L'aide financière d'ACTED dans le département de Wayi, dans l'ouest du Tchad, permet de maintenir les enfants à l'école.

Au fond de la brousse, nous nous arrêtons dans une clinique médicale tirée tout droit d’un film de Sergio Leone. Les corps de lézards qui font la sieste obscurcissent l’écriture sur le panneau à l’extérieur. À l’arrière de la clinique, je marche sur des piles de seringues et de bouteilles jetées, utilisées lors des campagnes de vaccination.
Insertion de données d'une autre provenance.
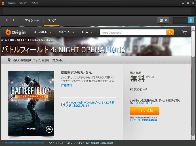This screenshot has width=196, height=146.
Task: Expand the ゲームを検索 dropdown
Action: tap(43, 32)
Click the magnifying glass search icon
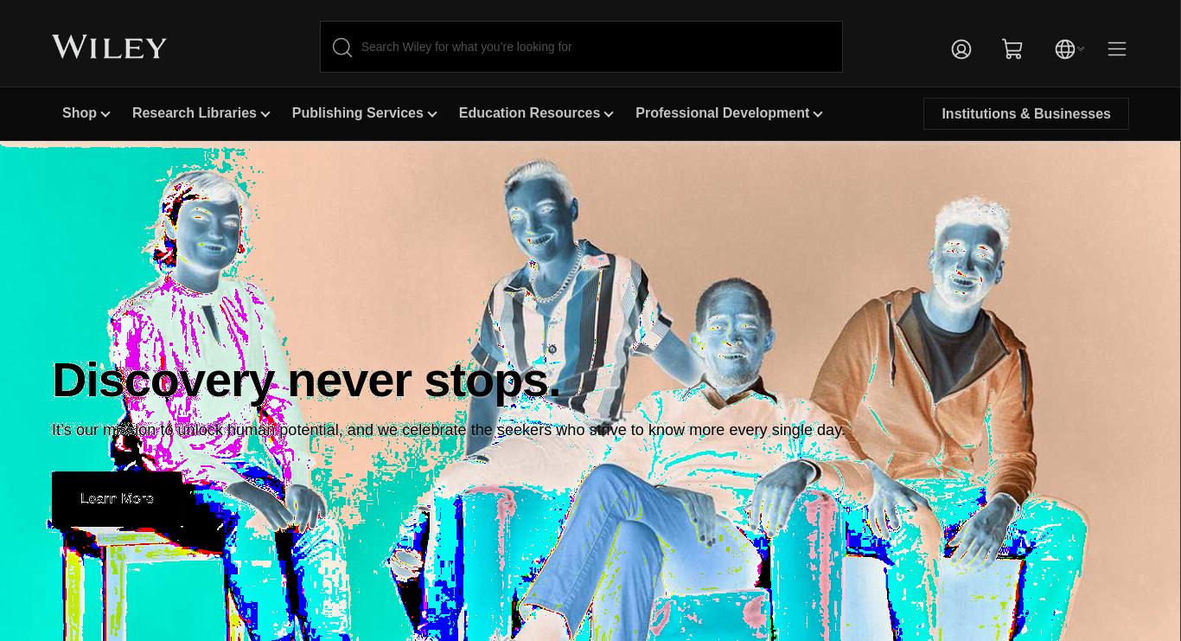 click(x=342, y=48)
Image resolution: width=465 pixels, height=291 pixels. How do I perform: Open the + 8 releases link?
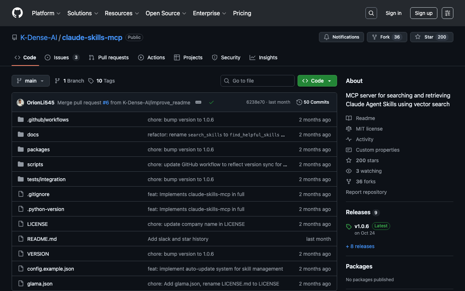(x=360, y=246)

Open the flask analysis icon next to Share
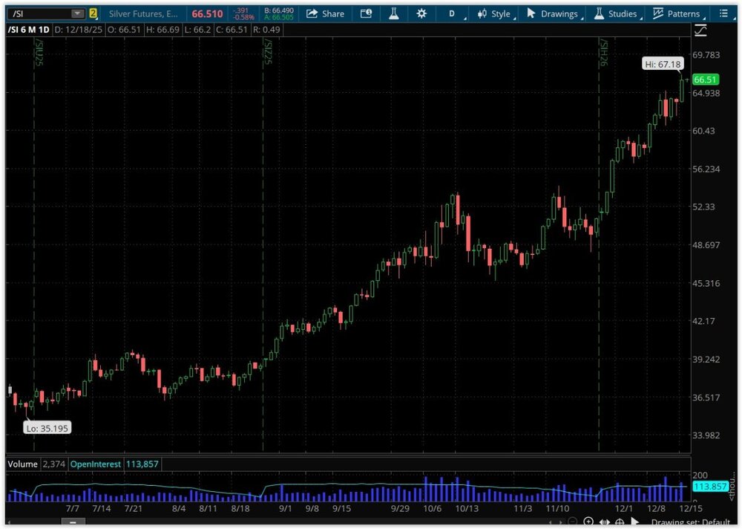394,13
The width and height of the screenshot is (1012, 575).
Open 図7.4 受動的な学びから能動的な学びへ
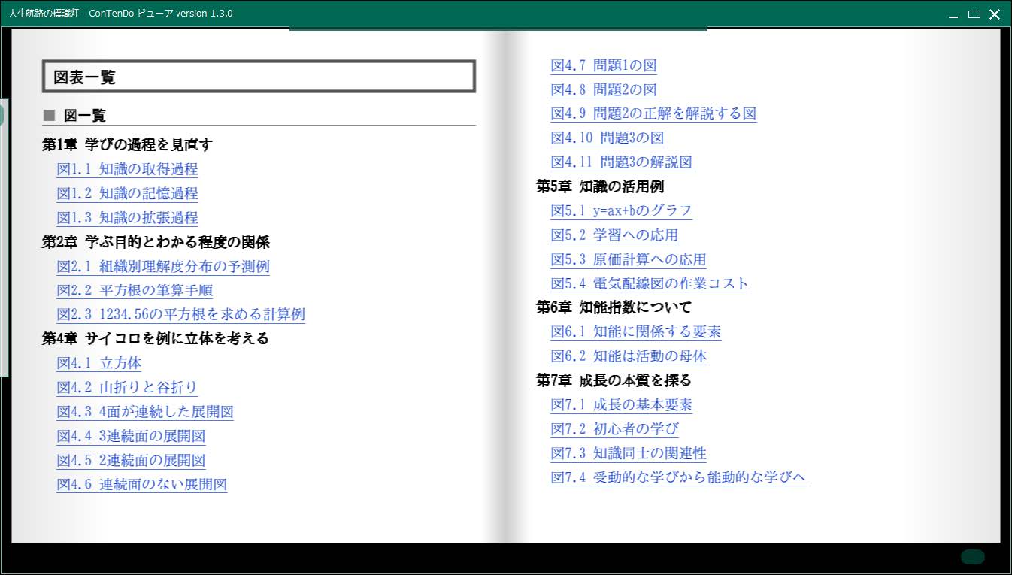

De temps en temps, un corps apparaît dans ce paysage en direction de la clinique.

A l’intérieur, nous discutons avec le docteur Dingao Hubert, qui nous parle des niveaux de malnutrition qui atteignent des sommets pendant la période de soudure. Il n’y a pas de filet de sécurité de l’Etat garantissant l’accès aux soins médicaux au Tchad, donc chaque visite à la clinique doit être payée. Beaucoup de nos bénéficiaires ont utilisé leur argent dans cette clinique.

Le dernier jour, nous visitons un grand marché local. Une mer d’enfants nous enveloppe dès le début et tourbillonne sur le paysage au fur et à mesure de nos déplacements.
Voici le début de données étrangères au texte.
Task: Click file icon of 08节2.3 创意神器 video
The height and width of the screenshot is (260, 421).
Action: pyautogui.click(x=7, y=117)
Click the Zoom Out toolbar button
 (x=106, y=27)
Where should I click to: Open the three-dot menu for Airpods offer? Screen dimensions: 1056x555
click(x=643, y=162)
Les ânes se contorsionnent en cercles, chacun reposant sa tête sur le dos de l’âne suivant. Les bergers restent debout et parlent.

Les commerçants travaillent beaucoup sur la confiance. Alors que les familles ont du mal à payer, il existe ici une culture de la charité où le paiement semble être différé aussi souvent qu’il est oublié. Beaucoup de vendeurs sont assis à côté d’un seul bol de maïs ou d’un petit morceau de viande ensanglanté et parlent librement de compter eux-mêmes sur l’aide humanitaire de façon régulière.

ACTED au Tchad

ACTED travaille au Tchad depuis 2004, et est désormais présente dans les régions du Lac Tchad et des Batha de l’Est ainsi que dans la capitale, N’Jamena, avec un bureau de coordination à N’Jamena et des bureaux opérationnels à Oum Hadjer et Ngouri. Les équipes mettent en œuvre une réponse intégrée aux besoins multisectoriels de la population touchée par les défis structurels et les chocs cycliques. Afin de répondre à ces défis, ACTED met en œuvre des activités pour répondre aux urgences humanitaires, lutter contre l’insécurité alimentaire, améliorer l’accès à l’eau, l’hygiène et l’assainissement et renforcer la gouvernance locale et l’intégration économique durable.